More than one third (34%) of technology executives are also planning acquisitions outside their own sector. New customer behaviors are cited above all others (46%) in driving technology companies to buy non-tech companies, and new product innovation ranks second (21%), according to the report.
Jeff Liu, Global Technology Industry Leader, Transaction Advisory Services at EY, says:
“As the overall M&A market hits its stride, the technology sector has continued to shatter M&A records from one quarter to the next. While digital disruption is not a new story, we have clearly entered a new chapter in its impact on M&A. It is one in which the customer is becoming a more digitally empowered protagonist. Changing customer behavior is driving technology company acquisitions of non-technology companies — and vice versa.”

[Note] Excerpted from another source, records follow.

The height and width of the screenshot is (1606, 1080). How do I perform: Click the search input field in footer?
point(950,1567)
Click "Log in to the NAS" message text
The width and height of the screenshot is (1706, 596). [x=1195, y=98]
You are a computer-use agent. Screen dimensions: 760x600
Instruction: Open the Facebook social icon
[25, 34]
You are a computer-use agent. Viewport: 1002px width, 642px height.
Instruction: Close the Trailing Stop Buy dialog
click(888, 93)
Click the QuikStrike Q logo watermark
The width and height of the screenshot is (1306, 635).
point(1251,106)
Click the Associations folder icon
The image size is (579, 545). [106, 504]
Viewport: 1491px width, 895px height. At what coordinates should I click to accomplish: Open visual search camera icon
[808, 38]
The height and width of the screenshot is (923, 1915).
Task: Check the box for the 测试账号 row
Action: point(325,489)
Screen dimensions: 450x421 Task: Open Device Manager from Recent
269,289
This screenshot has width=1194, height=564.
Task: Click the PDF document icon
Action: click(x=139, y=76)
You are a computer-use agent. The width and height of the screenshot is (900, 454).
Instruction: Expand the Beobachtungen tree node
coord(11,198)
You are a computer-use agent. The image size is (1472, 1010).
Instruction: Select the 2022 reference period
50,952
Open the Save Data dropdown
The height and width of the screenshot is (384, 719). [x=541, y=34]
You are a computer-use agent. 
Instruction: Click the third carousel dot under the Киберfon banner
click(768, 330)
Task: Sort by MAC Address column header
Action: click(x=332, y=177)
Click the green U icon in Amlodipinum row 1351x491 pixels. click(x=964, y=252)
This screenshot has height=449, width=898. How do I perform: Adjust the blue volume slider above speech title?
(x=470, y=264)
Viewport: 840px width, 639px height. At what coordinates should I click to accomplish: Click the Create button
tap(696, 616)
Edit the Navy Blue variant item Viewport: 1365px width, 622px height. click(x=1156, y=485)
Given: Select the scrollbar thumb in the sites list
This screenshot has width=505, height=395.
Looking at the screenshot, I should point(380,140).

According to the report, 80% are positive in their economic outlook. More than one third of technology executives surveyed (39%) view today’s global economy as strongly improving and a similar number (41%) view it as improving modestly. Macroeconomic sentiment has swung significantly from last year, when stability (44%) was the rising indicator. Given economic growth in the US and European Union (EU) this year, executives have become less sensitive to daily speculation around such issues as an emerging market slowdown or the potential timing of a US interest rate hike.
However, technology executives also said that the deal process itself is subject to significant cyber risk, according to 91% of those surveyed. Cybersecurity due diligence has become standard practice for more than half of executives (54%).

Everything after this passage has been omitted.